1. $R_2 \rightarrow R_2 - 2R_1$

   $R_3 \rightarrow R_3 - 2R_1$

   $\begin{bmatrix} 1 & 0 & -1 & | & 1 & 0 & 0 \\ 0 & 3 & 4 & | & -2 & 1 & 0 \\ 0 & 1 & 6 & | & -2 & 0 & 1 \end{bmatrix}$

2. $R_2 \leftrightarrow R_3$ (Swap $R_2$ and $R_3$ to get a 1 in the (2,2) position easily)

   $\begin{bmatrix} 1 & 0 & -1 & | & 1 & 0 & 0 \\ 0 & 1 & 6 & | & -2 & 0 & 1 \\ 0 & 3 & 4 & | & -2 & 1 & 0 \end{bmatrix}$

3. $R_3 \rightarrow R_3 - 3R_2$

   $\begin{bmatrix} 1 & 0 & -1 & | & 1 & 0 & 0 \\ 0 & 1 & 6 & | & -2 & 0 & 1 \\ 0 & 0 & -14 & | & 4 & 1 & -3 \end{bmatrix}$

4. $R_3 \rightarrow -\frac{1}{14} R_3$

   $\begin{bmatrix} 1 & 0 & -1 & | & 1 & 0 & 0 \\ 0 & 1 & 6 & | & -2 & 0 & 1 \\ 0 & 0 & 1 & | & -\frac{4}{14} & -\frac{1}{14} & \frac{3}{14} \end{bmatrix} = \begin{bmatrix} 1 & 0 & -1 & | & 1 & 0 & 0 \\ 0 & 1 & 6 & | & -2 & 0 & 1 \\ 0 & 0 & 1 & | & -\frac{2}{7} & -\frac{1}{14} & \frac{3}{14} \end{bmatrix}$

5. $R_1 \rightarrow R_1 + R_3$

   $R_2 \rightarrow R_2 - 6R_3$

   $R_1$: $(1, 0, -1 | 1, 0, 0) + (0, 0, 1 | -\frac{2}{7}, -\frac{1}{14}, \frac{3}{14}) = (1, 0, 0 | 1-\frac{2}{7}, 0-\frac{1}{14}, 0+\frac{3}{14}) = (1, 0, 0 | \frac{5}{7}, -\frac{1}{14}, \frac{3}{14})$

   $R_2$: $(0, 1, 6 | -2, 0, 1) - 6 \times (0, 0, 1 | -\frac{2}{7}, -\frac{1}{14}, \frac{3}{14}) = (0, 1, 0 | -2 - 6(-\frac{2}{7}), 0 - 6(-\frac{1}{14}), 1 - 6(\frac{3}{14})) = (0, 1, 0 | -2 + \frac{12}{7}, \frac{6}{14}, 1 - \frac{18}{14}) = (0, 1, 0 | \frac{-14+12}{7}, \frac{3}{7}, \frac{14-18}{14}) = (0, 1, 0 | -\frac{2}{7}, \frac{3}{7}, -\frac{2}{7})$

   The augmented matrix is now:

   $\begin{bmatrix} 1 & 0 & 0 & | & \frac{5}{7} & -\frac{1}{14} & \frac{3}{14} \\ 0 & 1 & 0 & | & -\frac{2}{7} & \frac{3}{7} & -\frac{2}{7} \\ 0 & 0 & 1 & | & -\frac{2}{7} & -\frac{1}{14} & \frac{3}{14} \end{bmatrix}$

The left side is the identity matrix, so the matrix on the right side is the inverse of $A$.

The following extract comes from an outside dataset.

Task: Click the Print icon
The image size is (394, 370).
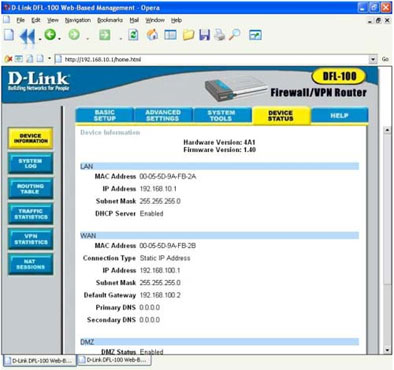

The inverse of the matrix is $\begin{bmatrix} \frac{5}{7} & -\frac{1}{14} & \frac{3}{14} \\ -\frac{2}{7} & \frac{3}{7} & -\frac{2}{7} \\ -\frac{2}{7} & -\frac{1}{14} & \frac{3}{14} \end{bmatrix}$.